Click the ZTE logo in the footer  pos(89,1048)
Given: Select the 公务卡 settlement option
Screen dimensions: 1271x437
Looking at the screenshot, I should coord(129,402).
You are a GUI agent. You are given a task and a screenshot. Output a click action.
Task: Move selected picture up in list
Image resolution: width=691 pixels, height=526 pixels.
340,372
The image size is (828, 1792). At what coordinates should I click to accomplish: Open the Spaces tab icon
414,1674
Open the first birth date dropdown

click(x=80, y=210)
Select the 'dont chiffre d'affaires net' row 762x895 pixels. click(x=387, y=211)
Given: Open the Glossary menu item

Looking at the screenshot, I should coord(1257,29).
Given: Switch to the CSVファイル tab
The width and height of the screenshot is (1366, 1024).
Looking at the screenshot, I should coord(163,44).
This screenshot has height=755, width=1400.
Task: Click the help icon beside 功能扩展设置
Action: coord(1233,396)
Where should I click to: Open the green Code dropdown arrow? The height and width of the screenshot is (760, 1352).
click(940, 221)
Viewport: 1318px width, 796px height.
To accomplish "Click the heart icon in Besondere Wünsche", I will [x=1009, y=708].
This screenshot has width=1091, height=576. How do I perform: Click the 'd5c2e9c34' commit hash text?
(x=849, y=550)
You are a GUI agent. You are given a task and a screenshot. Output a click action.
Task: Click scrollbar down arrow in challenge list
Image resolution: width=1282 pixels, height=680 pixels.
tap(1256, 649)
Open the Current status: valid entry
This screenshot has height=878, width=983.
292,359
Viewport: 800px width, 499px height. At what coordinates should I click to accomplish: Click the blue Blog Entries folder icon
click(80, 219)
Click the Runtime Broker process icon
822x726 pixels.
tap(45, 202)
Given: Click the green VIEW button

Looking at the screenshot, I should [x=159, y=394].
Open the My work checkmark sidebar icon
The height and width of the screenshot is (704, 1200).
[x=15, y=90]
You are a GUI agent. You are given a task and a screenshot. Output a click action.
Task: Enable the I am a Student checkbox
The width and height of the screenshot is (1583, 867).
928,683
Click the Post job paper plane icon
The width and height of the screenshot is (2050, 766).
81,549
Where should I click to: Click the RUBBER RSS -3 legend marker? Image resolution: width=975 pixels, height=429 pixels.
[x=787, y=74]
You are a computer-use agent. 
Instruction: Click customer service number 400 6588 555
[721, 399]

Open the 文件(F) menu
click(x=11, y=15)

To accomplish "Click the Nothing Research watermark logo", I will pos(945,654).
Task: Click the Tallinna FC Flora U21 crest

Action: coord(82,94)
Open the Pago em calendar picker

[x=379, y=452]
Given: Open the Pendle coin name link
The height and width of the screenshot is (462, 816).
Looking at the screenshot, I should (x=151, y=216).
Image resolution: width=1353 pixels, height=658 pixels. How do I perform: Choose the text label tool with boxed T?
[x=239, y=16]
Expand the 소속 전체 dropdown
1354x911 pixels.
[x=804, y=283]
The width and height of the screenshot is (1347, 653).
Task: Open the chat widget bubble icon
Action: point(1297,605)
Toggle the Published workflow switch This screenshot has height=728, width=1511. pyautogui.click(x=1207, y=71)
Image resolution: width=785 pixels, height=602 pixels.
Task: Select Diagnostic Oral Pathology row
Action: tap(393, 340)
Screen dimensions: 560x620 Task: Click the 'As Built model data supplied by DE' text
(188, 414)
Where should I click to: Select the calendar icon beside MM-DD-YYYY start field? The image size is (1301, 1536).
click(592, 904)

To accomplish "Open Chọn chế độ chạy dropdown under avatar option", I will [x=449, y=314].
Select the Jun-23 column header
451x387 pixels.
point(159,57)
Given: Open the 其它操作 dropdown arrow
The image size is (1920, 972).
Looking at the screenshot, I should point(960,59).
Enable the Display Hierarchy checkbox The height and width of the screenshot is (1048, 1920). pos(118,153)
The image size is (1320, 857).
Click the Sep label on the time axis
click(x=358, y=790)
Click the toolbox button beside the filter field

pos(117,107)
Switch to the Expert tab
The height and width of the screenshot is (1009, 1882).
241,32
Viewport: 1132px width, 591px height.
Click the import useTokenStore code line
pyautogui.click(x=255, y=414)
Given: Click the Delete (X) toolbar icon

========

→ WHAT IS EXPECTED
Display each line of the data where "list" occurs.

→ ANSWER FOR THE TASK
Task: Move selected picture up in list
Task: Click scrollbar down arrow in challenge list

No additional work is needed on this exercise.